8. Flexible tool according to one of the preceding claims, characterized in that
the second shaped element (11) extends through a clamping sleeve ( 6 ) and the second shaped element (11) can be non-positively fixed in relation to the axial direction by means of the clamping sleeve ( 6 ),
a radial clamping force of the clamping sleeve ( 6 ) effecting the frictional connection is preferably generated by pressurizing a jacket of the clamping sleeve ( 6 ) with a hydraulic fluid. 9. Flexible tool according to one of the preceding claims, characterized in that a head ( 15 ) of the second molded element (11), with which the second molded element (11) presses against the workpiece, is elastically flexible in the direction of movement of the second molded element (11) , 10. Flexible tool according to one of the preceding claims, characterized in that
the die elements ( 11 ) have heads ( 15 ) with which they press against the workpiece,
and the heads ( 15 ) are connected to one another elastically tangentially to the contact surface. 11. Flexible tool according to one of the preceding claims, characterized in that
the contact surface of the tool is formed by a plurality of shaped elements (11)
and several of the shaped elements (11), preferably all shaped elements (11) of the tool, are second shaped elements (11). 12. Forming device for forming a workpiece by means of an active fluid, the device comprising:

• a) a receiving or clamping device ( 2 , 11 ; 8 , 9 ) for the workpiece ( 10 ),
• b) a pressure chamber ( 20 ) for applying a pressure force (P) to an upper side of the workpiece ( 10 ),
• c) and a flexible tool for forming a contact surface for the workpiece ( 10 )
  • 1. a tool frame ( 4 ),
  • 2. a first shaped element (11) which forms a first part of the contact surface,
  • 3. a second shaped element (11), which forms a second part of the contact surface and is axially movable relative to the first shaped element (11), namely in a direction perpendicular to the contact surface, in the die frame ( 4 ),

characterized in that

• a) the second shaped element (11) is axially resiliently mounted such that it can be moved axially during the shaping from an initial position into a fixed deformation against a resistance force (D; Dn).

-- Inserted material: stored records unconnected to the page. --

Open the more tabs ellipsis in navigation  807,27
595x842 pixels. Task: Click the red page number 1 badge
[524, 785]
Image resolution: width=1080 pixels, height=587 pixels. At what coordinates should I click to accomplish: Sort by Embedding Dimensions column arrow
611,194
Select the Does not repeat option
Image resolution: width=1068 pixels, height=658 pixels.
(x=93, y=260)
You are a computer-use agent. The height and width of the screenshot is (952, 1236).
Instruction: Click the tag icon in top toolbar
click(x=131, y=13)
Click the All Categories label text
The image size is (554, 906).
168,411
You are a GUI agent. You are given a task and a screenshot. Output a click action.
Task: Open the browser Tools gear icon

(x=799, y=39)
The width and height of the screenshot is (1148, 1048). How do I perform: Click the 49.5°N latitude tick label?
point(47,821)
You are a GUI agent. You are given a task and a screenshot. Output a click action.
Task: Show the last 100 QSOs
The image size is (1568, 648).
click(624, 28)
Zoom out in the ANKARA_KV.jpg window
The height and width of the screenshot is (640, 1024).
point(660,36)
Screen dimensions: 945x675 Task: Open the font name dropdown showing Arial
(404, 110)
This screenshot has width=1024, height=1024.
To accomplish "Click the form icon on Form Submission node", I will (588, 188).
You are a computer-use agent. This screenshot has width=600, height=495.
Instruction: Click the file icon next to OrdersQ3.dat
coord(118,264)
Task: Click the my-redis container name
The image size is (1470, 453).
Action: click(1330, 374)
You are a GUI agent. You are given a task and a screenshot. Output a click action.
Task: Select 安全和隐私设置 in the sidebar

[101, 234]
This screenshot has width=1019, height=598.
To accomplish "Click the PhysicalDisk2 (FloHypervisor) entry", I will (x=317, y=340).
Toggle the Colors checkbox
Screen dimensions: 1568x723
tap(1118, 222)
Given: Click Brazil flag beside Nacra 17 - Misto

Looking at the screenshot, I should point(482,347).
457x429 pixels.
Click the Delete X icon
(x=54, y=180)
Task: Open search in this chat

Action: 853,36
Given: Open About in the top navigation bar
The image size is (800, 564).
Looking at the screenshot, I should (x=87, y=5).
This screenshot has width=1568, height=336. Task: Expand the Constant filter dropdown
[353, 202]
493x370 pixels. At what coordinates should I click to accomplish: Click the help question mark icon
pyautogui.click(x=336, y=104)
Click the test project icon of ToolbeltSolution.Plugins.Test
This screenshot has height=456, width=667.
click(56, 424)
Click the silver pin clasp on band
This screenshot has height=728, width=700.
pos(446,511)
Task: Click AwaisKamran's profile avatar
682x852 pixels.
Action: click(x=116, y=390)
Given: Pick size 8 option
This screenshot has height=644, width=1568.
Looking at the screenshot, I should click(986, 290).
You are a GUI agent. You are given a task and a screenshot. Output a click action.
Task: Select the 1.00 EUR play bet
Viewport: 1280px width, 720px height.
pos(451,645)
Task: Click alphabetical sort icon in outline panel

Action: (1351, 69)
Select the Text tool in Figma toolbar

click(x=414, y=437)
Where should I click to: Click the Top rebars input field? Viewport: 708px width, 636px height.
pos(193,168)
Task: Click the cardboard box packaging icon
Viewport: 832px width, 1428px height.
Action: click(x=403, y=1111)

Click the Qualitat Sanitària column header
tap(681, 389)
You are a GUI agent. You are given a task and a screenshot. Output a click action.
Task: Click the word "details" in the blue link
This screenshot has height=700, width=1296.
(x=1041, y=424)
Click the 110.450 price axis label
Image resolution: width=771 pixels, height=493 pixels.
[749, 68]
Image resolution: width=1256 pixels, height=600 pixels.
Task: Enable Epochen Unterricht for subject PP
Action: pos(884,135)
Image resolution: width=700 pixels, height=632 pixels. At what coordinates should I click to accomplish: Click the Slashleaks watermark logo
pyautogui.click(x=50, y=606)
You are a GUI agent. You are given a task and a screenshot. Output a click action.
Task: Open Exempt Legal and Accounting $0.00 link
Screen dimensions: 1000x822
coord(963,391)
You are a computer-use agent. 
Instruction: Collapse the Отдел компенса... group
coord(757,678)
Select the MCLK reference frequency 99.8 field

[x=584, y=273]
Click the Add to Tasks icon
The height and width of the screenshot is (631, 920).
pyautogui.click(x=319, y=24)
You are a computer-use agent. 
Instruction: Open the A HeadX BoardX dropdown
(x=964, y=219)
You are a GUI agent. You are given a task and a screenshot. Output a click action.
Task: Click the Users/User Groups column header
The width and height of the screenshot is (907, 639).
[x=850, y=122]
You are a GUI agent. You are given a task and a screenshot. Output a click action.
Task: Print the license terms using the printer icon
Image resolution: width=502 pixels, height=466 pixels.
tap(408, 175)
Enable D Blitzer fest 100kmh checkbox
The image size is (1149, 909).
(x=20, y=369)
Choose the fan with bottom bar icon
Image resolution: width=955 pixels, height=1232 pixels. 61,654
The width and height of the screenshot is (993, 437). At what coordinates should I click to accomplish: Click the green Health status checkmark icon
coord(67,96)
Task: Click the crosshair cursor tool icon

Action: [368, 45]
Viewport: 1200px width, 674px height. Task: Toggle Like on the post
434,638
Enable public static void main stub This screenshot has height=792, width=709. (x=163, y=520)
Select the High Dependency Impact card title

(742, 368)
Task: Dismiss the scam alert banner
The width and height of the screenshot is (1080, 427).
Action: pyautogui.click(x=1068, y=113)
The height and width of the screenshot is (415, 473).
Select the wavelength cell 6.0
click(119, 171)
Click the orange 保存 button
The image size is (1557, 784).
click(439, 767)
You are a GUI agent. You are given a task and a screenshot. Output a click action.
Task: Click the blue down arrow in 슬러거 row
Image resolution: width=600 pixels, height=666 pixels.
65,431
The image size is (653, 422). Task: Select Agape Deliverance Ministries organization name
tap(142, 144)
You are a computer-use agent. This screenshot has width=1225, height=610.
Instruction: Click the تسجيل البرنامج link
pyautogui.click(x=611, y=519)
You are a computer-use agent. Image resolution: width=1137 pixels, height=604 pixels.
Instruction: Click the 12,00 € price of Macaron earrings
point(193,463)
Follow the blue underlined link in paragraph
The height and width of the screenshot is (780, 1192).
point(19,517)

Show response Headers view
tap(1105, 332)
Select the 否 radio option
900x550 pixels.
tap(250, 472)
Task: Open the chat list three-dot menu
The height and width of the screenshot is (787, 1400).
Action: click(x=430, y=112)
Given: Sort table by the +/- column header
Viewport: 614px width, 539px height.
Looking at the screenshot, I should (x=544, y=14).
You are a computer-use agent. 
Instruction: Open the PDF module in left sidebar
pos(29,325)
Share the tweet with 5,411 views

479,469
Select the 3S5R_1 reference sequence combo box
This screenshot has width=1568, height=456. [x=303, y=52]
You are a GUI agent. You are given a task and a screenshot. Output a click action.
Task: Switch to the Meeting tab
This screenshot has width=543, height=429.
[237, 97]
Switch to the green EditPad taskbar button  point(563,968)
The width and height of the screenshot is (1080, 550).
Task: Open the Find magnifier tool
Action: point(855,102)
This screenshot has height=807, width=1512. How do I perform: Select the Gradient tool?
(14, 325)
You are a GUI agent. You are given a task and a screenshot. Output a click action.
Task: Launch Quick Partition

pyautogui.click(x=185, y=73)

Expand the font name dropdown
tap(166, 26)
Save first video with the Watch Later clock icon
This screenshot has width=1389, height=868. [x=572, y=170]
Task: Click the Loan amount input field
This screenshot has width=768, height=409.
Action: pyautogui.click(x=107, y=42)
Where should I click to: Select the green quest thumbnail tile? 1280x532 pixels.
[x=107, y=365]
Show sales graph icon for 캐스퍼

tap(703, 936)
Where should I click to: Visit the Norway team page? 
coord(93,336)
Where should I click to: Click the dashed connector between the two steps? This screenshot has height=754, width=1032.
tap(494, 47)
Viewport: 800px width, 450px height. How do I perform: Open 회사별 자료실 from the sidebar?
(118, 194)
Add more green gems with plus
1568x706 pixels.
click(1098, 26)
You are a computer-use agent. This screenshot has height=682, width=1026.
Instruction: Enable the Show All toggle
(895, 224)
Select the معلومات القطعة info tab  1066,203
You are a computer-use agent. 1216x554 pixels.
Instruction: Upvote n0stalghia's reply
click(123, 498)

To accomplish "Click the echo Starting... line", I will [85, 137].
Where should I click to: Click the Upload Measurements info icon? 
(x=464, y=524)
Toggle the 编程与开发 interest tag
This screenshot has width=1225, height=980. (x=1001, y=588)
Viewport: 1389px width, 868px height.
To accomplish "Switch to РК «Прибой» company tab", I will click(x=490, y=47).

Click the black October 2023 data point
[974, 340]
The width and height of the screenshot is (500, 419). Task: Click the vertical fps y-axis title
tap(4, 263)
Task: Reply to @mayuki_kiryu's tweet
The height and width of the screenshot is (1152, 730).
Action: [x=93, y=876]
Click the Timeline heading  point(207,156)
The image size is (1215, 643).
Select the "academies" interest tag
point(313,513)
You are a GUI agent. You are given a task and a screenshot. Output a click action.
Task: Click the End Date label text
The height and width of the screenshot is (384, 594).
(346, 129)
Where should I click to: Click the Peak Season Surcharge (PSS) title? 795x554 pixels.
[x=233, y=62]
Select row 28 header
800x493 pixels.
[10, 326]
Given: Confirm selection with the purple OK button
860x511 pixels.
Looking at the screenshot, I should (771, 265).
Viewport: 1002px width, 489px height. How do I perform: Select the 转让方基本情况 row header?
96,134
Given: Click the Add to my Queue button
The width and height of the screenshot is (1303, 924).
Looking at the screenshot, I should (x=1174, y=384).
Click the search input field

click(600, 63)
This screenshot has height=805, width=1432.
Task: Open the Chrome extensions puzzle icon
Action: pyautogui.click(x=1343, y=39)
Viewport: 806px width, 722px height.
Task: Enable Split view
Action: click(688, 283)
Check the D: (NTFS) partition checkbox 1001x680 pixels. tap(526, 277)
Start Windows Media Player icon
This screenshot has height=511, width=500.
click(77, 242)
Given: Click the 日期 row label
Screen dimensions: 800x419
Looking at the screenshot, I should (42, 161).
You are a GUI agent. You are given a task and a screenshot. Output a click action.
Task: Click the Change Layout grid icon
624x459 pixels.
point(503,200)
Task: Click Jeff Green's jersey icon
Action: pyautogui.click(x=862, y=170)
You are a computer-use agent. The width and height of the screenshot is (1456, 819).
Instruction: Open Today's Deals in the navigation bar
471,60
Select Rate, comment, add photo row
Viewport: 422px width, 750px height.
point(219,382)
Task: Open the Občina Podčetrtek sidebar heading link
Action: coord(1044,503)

13. Forming device according to the preceding claim, characterized characterized in that the second shaped element (11) from the pressure force (P) is moved against a fluid damping force (D; Dn). 14. Method for forming a workpiece, in which
the workpiece ( 10 ) is formed by applying a pressure force (P) to an upper side of the workpiece and pressed with a lower side of the workpiece against a flexible tool divided into several shaped elements (11) and
thereby being transformed from an initial shape into a final shape formed by the shaped elements (11),
characterized in that
the shaped elements (11) are moved from initial positions which they assume before the forming, relative to one another into end positions in which they form the final form, and support the workpiece ( 10 ) against the compressive force (P) during the forming. 15. The method according to the preceding claim, characterized in that the shaped elements (11) form the initial shape in the starting positions and rest on the underside of the workpiece. 16. The method according to any one of the preceding claims, characterized characterized in that the shaped elements (11) by the pressure force (P) and each against a fluid damping force (D; Dn) are moved into the end positions. 17. The method according to any one of the preceding claims, characterized in that the workpiece ( 10 ) is pre-stretched in a direction opposite to the shaping before the shaping, in that the shaped elements (11) are actively extended to a bottom pre-stretch shape against the underside of the workpiece.